• [Exercise aim] Each line of the entries below that includes "agent" belongs in your answer.

• [Input data]
================
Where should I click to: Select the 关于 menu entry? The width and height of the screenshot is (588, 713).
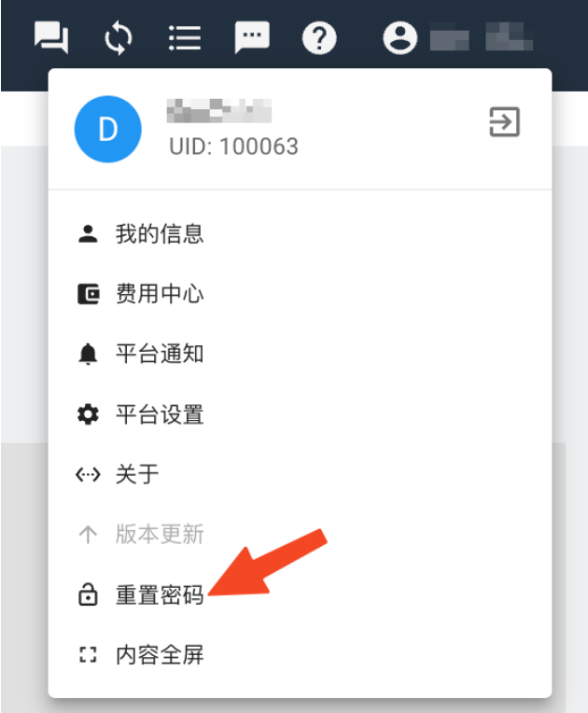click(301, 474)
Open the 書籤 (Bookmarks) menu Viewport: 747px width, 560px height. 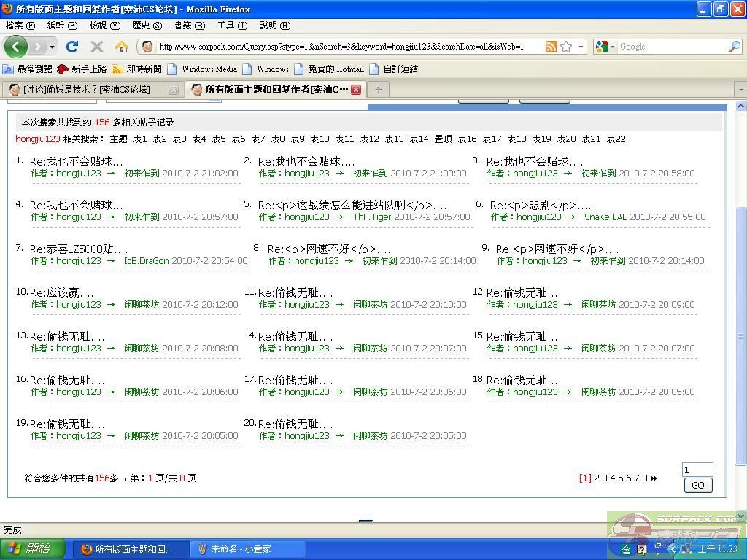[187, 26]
================
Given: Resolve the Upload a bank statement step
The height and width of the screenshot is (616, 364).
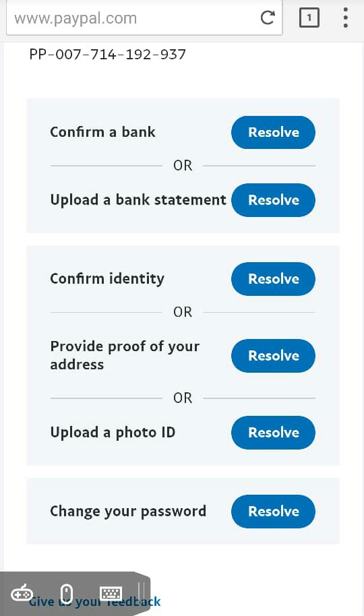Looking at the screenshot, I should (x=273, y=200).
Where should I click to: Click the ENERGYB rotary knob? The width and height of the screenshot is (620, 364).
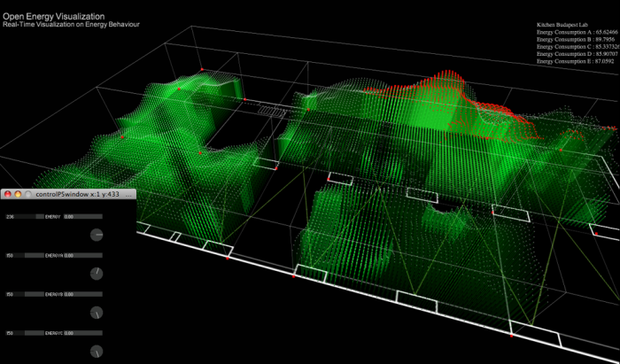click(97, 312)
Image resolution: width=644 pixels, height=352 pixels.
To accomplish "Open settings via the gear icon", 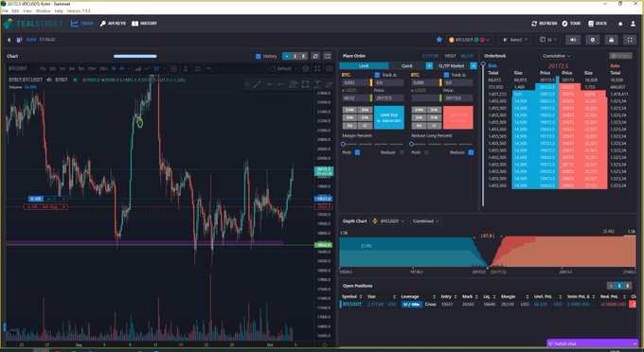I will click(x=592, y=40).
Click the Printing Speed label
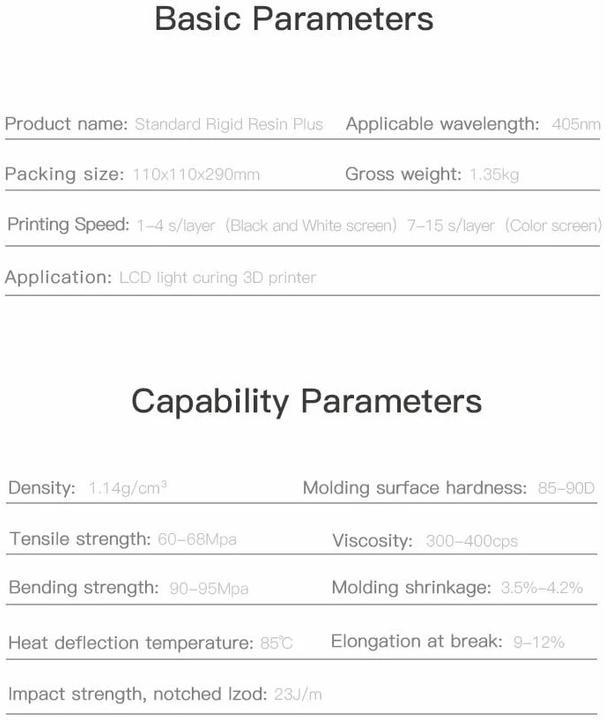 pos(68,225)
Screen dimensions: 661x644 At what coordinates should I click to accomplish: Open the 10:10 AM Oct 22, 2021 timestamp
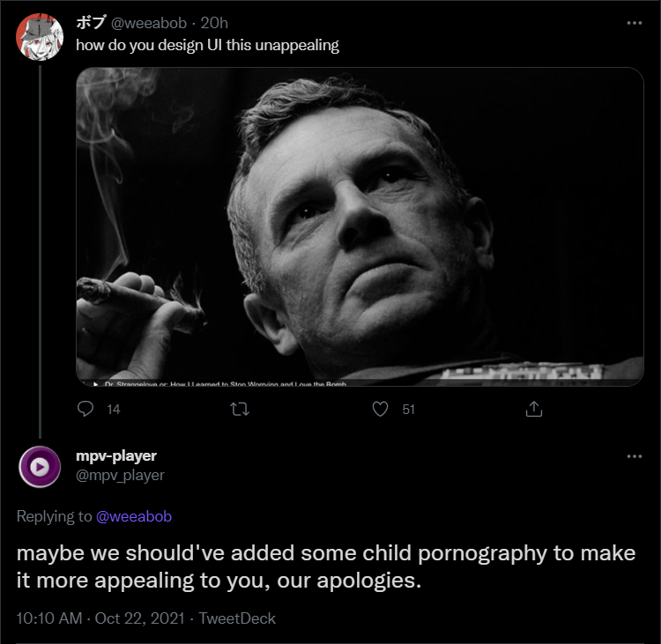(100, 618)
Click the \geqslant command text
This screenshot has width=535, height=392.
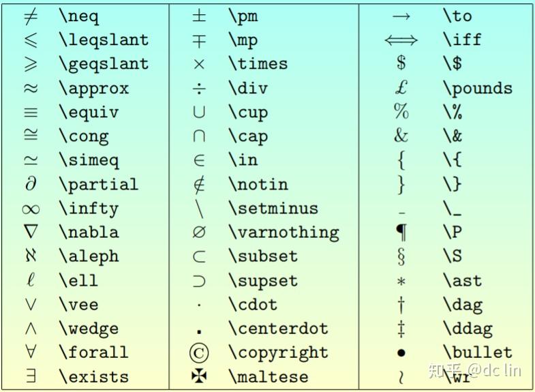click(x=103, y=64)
================
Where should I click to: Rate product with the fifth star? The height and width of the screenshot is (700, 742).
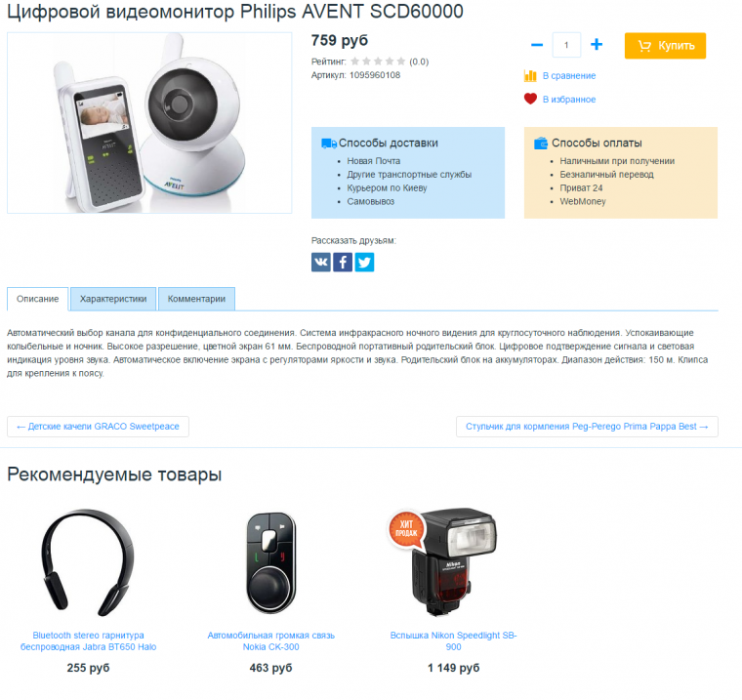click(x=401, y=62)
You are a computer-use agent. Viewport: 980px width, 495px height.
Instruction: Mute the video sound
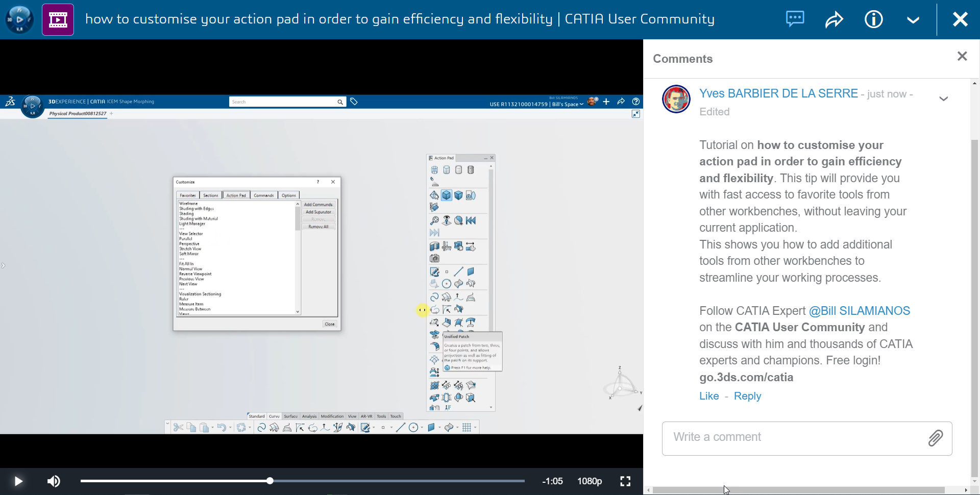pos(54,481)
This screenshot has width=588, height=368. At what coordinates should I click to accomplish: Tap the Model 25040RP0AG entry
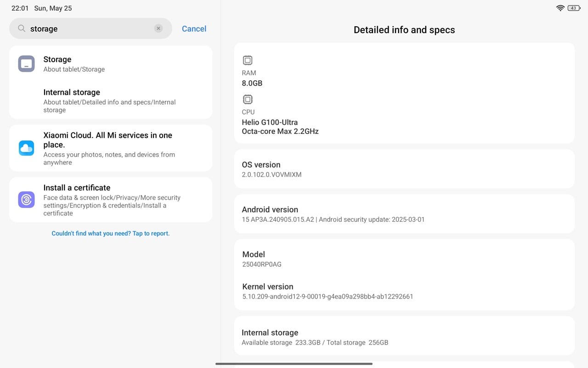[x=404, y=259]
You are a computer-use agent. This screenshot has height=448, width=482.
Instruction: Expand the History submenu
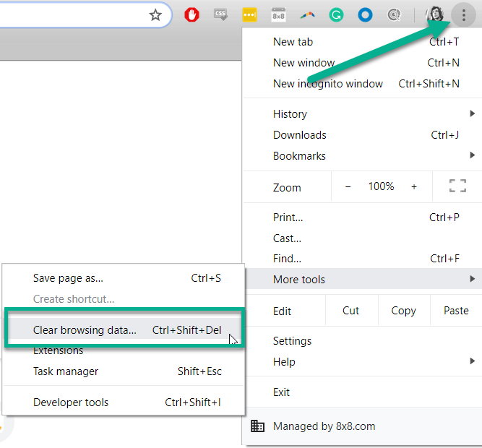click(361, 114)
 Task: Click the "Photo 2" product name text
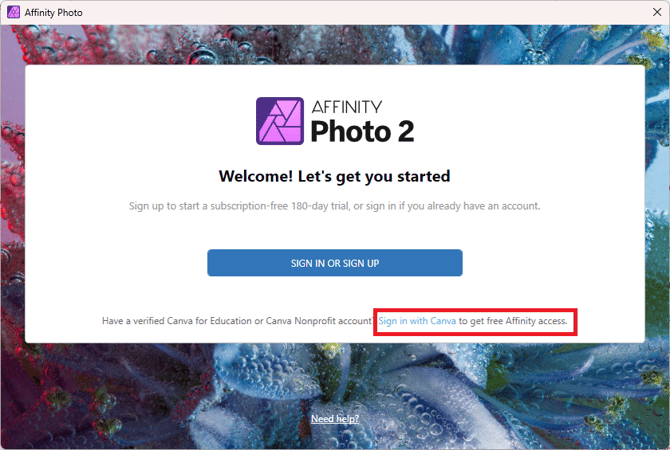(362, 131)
================
• [Solution]
You are a computer-use agent. Viewport: 980px width, 495px height.
You are a computer-use agent. This screenshot has height=448, width=482.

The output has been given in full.